When applying the scheme to Campylobacter, this method allowed for the differentiation at the species level between C. jejuni and C. coli. Three different species-specific patterns were obtained: C. coli (682, 627, 558, and 456 bp); C. jejuni (627, 586, 558, 357, and 305 bp); and C. upsaliensis (1958 and 558 bp) profiles could be distinguished. Fourteen of the 20 Campylobacter strains were identified as C. jejuni and 6 as C. coli. The 2 strains that could not be identified by the API-Campy system were recognized by PCR-RFLP as C. jejuni and C. coli. In contrast, 3 strains characterized as C. jejuni by API-Campy presented the typical C. coli pattern, confirming the results previously obtained by mPCR. The API-Campy system seemed to have major problems in identifying C. coli strains because only 2 of the 6 such strains, on the basis of mPCR and 23S rDNA PCR-RFLP products, gave concordant results in API. Therefore, this system may not be reliable for the routine identification of Campylobacter species in accordance with other studies [17, 31]. A. butzleri showed a unique HpaII pattern (861, 615, 550, 320, and 240 bp), but A. skirrowii and A. cryaerophilus shared the same pattern (1107, 615, 550, and 240 bp). Seven of the 12 Arcobacter strains were identified as A. butzleri and the remaining 5 as A. skirrowii or A. cryaerophilus.

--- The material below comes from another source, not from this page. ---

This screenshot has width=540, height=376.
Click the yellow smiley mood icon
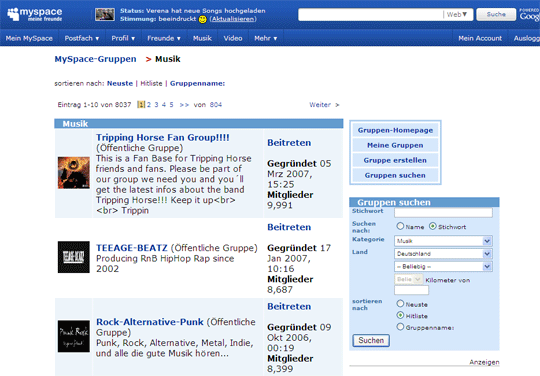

In all of the cases, the RFLP profiles were reproducible when a different batch of DNA was used in both PCR-RFLP analysis, and no variation in the restriction profiles of strains belonging to the same species was observed.

Our results show that the PCR-RFLP method is more reliable than biochemical identification for Helicobacter, Campylobacter, and Arcobacter. We agree with other investigators [3, 16, 24] that it is also faster and simpler than other molecular techniques that require large quantities of cells and involve complex and time-consuming steps. In addition, it is more profitable because it does not require numerous specific PCRs or expensive equipment.

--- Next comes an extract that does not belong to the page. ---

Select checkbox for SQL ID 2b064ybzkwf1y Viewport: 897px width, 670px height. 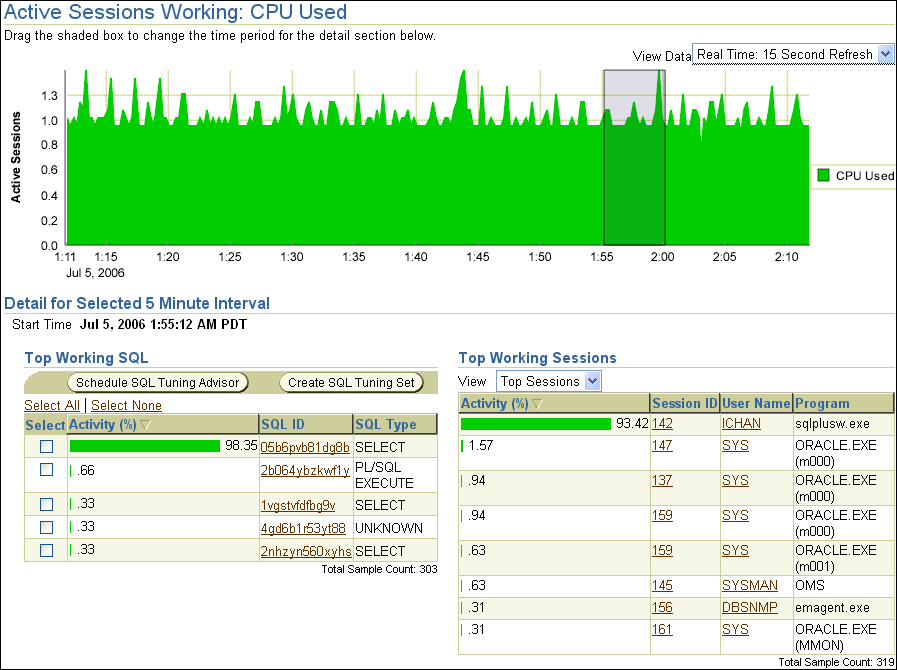tap(46, 469)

In conclusion, PCR-RFLP analysis of 16S and 23S rRNA gene sequences allows for genus identification and achieves a good level of species differentiation with only one set of primers and one restriction enzyme. This technique is a fast, simple, and suitable alternative method to conventional identification procedures for reliable characterization of Helicobacter, Campylobacter, and Arcobacter species.